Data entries
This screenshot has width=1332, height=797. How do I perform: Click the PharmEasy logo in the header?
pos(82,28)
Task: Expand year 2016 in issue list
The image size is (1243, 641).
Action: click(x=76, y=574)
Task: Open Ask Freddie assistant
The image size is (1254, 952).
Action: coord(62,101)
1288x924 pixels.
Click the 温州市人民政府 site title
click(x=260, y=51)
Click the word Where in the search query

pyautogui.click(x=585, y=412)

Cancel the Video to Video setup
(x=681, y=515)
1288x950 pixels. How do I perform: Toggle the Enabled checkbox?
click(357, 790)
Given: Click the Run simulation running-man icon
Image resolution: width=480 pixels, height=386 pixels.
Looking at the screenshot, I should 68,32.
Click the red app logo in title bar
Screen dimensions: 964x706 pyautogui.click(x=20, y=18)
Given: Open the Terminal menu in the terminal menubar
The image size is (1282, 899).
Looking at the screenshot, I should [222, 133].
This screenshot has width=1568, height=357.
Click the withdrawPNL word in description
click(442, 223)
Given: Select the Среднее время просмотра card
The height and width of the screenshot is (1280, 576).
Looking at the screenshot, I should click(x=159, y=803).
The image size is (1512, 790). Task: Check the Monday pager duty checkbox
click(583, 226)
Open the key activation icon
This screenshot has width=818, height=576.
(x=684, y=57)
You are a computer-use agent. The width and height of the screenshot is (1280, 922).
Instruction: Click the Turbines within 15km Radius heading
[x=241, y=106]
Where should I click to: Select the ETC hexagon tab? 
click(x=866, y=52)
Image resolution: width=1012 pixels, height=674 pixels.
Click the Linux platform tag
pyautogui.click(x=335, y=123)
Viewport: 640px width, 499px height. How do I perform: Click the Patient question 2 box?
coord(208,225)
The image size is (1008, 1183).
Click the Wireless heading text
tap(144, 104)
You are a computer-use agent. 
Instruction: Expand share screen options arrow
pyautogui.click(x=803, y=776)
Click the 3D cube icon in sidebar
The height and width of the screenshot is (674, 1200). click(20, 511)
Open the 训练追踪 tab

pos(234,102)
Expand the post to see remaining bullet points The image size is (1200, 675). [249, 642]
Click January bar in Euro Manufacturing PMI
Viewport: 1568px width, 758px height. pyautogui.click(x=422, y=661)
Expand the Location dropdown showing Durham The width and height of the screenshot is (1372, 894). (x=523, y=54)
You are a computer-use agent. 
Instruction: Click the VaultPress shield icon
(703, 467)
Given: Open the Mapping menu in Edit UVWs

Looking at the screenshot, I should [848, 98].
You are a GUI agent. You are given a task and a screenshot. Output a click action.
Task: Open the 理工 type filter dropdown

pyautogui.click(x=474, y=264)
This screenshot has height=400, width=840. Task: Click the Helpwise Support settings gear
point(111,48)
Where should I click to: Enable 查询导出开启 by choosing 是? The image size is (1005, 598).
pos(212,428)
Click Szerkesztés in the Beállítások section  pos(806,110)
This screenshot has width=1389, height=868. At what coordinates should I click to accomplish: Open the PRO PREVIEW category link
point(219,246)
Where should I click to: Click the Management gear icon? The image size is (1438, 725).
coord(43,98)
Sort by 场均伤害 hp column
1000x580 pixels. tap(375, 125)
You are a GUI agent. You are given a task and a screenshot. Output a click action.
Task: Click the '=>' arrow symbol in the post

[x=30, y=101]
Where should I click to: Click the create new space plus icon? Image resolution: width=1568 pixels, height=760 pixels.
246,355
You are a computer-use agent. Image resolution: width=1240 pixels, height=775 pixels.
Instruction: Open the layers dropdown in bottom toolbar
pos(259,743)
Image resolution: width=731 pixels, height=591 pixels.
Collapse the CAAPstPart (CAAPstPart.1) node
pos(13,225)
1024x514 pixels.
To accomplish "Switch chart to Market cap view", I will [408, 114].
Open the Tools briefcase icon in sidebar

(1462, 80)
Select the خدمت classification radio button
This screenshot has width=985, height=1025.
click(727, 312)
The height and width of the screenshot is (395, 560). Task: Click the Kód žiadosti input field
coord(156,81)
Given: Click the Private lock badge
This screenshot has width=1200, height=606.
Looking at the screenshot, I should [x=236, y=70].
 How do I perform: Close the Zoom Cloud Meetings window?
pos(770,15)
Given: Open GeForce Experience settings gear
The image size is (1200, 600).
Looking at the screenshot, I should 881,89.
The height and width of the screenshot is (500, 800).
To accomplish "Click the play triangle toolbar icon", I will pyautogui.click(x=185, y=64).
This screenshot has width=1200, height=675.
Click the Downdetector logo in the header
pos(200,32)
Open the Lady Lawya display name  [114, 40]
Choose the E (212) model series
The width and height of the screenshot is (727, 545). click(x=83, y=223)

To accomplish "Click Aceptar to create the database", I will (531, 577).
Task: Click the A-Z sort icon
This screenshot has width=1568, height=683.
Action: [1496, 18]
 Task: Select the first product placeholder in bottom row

» ASSIGNMENT
Go over the data above and copy every line that has the word "will" in it.

» WRITTEN SOLUTION
To accomplish "Switch chart to Market cap view", I will [408, 114].
To accomplish "Click the play triangle toolbar icon", I will pyautogui.click(x=185, y=64).
To accomplish "Click Aceptar to create the database", I will (531, 577).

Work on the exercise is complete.